Word and element location data
----

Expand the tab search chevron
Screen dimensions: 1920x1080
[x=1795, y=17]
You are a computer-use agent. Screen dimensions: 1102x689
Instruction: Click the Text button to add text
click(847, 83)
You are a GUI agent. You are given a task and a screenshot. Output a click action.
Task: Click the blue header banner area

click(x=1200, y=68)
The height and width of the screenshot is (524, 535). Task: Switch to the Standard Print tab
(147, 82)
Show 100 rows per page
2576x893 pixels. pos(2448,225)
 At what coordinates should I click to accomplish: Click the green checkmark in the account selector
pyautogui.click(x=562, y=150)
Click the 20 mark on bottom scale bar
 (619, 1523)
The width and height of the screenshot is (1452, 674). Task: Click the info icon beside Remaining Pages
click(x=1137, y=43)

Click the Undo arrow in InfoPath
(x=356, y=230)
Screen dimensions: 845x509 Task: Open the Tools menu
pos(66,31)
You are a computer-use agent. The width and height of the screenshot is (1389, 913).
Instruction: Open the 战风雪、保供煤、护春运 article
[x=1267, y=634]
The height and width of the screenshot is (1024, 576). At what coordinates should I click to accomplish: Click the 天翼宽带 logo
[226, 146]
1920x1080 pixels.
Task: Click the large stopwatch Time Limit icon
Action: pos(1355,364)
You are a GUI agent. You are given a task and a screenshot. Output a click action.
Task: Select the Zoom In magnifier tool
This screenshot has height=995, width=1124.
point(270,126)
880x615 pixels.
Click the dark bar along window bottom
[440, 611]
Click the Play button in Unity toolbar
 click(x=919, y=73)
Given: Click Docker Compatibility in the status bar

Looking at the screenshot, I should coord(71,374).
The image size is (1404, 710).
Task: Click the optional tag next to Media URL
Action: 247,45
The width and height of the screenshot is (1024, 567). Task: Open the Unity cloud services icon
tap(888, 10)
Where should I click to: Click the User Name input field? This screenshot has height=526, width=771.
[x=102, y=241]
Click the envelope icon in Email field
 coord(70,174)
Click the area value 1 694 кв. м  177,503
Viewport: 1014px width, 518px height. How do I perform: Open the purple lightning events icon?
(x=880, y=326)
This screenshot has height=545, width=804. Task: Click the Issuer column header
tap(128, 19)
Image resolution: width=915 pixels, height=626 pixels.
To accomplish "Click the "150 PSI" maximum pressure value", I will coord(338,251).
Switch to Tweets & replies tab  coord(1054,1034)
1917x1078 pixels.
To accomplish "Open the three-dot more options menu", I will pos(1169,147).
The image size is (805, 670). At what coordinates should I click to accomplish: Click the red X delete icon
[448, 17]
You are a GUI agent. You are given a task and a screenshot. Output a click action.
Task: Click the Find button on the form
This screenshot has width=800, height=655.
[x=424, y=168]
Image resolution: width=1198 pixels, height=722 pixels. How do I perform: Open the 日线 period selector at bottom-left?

----

Update the lines above so that every "Screen dimensions" becomes "Display size", leaving everything else unchanged.

Expand the tab search chevron
Display size: 1920x1080
[x=1795, y=17]
You are a computer-use agent. Display size: 1102x689
Instruction: Click the Text button to add text
click(847, 83)
You are a GUI agent. You are given a task and a screenshot. Output a click action.
Task: Click the blue header banner area

click(x=1200, y=68)
The height and width of the screenshot is (524, 535). Task: Switch to the Standard Print tab
(147, 82)
Show 100 rows per page
2576x893 pixels. pos(2448,225)
 At what coordinates should I click to accomplish: Click the green checkmark in the account selector
pyautogui.click(x=562, y=150)
Click the 20 mark on bottom scale bar
 (619, 1523)
The width and height of the screenshot is (1452, 674). Task: Click the info icon beside Remaining Pages
click(x=1137, y=43)

Click the Undo arrow in InfoPath
(x=356, y=230)
Display size: 845x509 Task: Open the Tools menu
pos(66,31)
You are a computer-use agent. The width and height of the screenshot is (1389, 913).
Instruction: Open the 战风雪、保供煤、护春运 article
[x=1267, y=634]
The height and width of the screenshot is (1024, 576). At what coordinates should I click to accomplish: Click the 天翼宽带 logo
[226, 146]
1920x1080 pixels.
Task: Click the large stopwatch Time Limit icon
Action: pos(1355,364)
You are a GUI agent. You are given a task and a screenshot. Output a click action.
Task: Select the Zoom In magnifier tool
This screenshot has height=995, width=1124.
point(270,126)
880x615 pixels.
Click the dark bar along window bottom
[440, 611]
Click the Play button in Unity toolbar
 click(x=919, y=73)
Given: Click Docker Compatibility in the status bar

Looking at the screenshot, I should coord(71,374).
The image size is (1404, 710).
Task: Click the optional tag next to Media URL
Action: 247,45
The width and height of the screenshot is (1024, 567). Task: Open the Unity cloud services icon
tap(888, 10)
Where should I click to: Click the User Name input field? This screenshot has height=526, width=771.
[x=102, y=241]
Click the envelope icon in Email field
 coord(70,174)
Click the area value 1 694 кв. м  177,503
Viewport: 1014px width, 518px height. How do I perform: Open the purple lightning events icon?
(x=880, y=326)
This screenshot has height=545, width=804. Task: Click the Issuer column header
tap(128, 19)
Image resolution: width=915 pixels, height=626 pixels.
To accomplish "Click the "150 PSI" maximum pressure value", I will coord(338,251).
Switch to Tweets & replies tab  coord(1054,1034)
1917x1078 pixels.
To accomplish "Open the three-dot more options menu", I will pos(1169,147).
The image size is (805, 670). At what coordinates should I click to accomplish: Click the red X delete icon
[448, 17]
You are a GUI agent. You are given a task and a screenshot. Output a click action.
Task: Click the Find button on the form
This screenshot has width=800, height=655.
[x=424, y=168]
Image resolution: width=1198 pixels, height=722 pixels. How do I perform: Open the 日线 period selector at bottom-left?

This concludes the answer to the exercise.